Two years ago, one out of every four children born in Cross River State, Nigeria, did not reach the age of five. The cause was not an incurable disease, but instead a health care system ill-equipped to serve the basic needs of Cross River’s mothers and children. What began as a short-term volunteer project has helped to cut the region’s mortality rate nearly in half; a cross sector-partnership between IBM and the Cross River government is saving lives of mothers and children across the state, and providing education and financial assistance to those who need it.
The volunteer project that sparked this partnership is IBM’s Corporate Service Corps, a program in which IBM sends select employees into emerging markets on short-term pro bono assignments to build capacity for international NGOs in areas such as IT, finance, marketing, human resources, and project management. In the case of Cross River, the Corporate Service Corps (CSC) teams were asked to assist in carrying out Projects HOPE and Comfort, a state-driven initiative designed to address the crisis.
Health data management was one of many challenges. Local clinics had no electronic database to track patient’s health and medical history. Rural women often sought medical care from roadside chemists and local birthing attendants—people they trusted but who were untrained in pre-natal and pediatric care. The CSC teams’ recommendations for addressing this problem included digital technology to monitor health trends and capture patients’ medical status, a communications plan to engender trust among a population unaccustomed to government support, and a change-management strategy designed to inspire both employees and community members to participate in the program.
Upon hearing the recommendations, Cross River’s Governor Liyel Imoke recognized the value of corporate expertise. Projects HOPE and Comfort have since evolved into a business partnership between IBM and Cross River State, grounded in the common goal of saving lives. IBM provides counsel on a biometric identification system that registers program participants, while giving hospitals and doctors the intelligence to make life-saving decisions. Solar panels have been installed in free health clinics that experience frequent power outages, and Projects HOPE and Comfort are on track to increase school attendance by 80% and reduce infant and mother mortality rate 50% by this year’s end.

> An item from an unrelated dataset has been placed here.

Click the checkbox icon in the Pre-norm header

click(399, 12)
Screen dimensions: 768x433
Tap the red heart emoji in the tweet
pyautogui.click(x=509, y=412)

Why Did This Cross-Sector Partnership Work?
I ask myself what is needed for government and business to innovate together to solve social challenges every day. In environments as diverse as Ghana, India, and the Philippines, my organization, CDC Development Solutions, works with corporations and their employee-volunteers to spur local social and economic development.
Several factors help explain the success of the IBM-Cross River State partnership:
1. Private sector support. The short-term Corporate Service Corps projects were a fertile learning ground that provided IBM with an understanding of Cross River’s cultural dynamics, while relationships with local communities and government organically developed. IBM’s senior leadership team well understands the value of this type of relationship. When C-Suite leaders understand the business value that accompanies a social contribution, this helps them to view it with a different lens and support the project.
2. Government committed to transparency. Cross River State’s Governor Imoke was a fervent supporter of the partnership. He demonstrated political will that went a long way in engendering the trust and cooperation of those beneath him, as well as transparency at all levels.
3. Coordination and connection. When two parties with different languages and processes collaborate, the need for an intermediary cannot be underestimated. Working with a third party resource brings an on-the-ground network that fosters trust, while saving both parties a valuable resource: time. It also leads to results that can scale quickly, as we see in the case of Cross River.
4. Skills-based support. The engagements utilized the professional skills of employee volunteers from all over the world, bringing together a diversity of skills and perspectives. The projects were ones that required strategic thinking, not brute physical force. The team members were able to successfully apply their expertise to the tasks at hand.
In a world of increasing globalization, there is a need for best practices to guide partnership between government and business. International corporate volunteer programs offer an initial lens into principles that can guide these partnerships.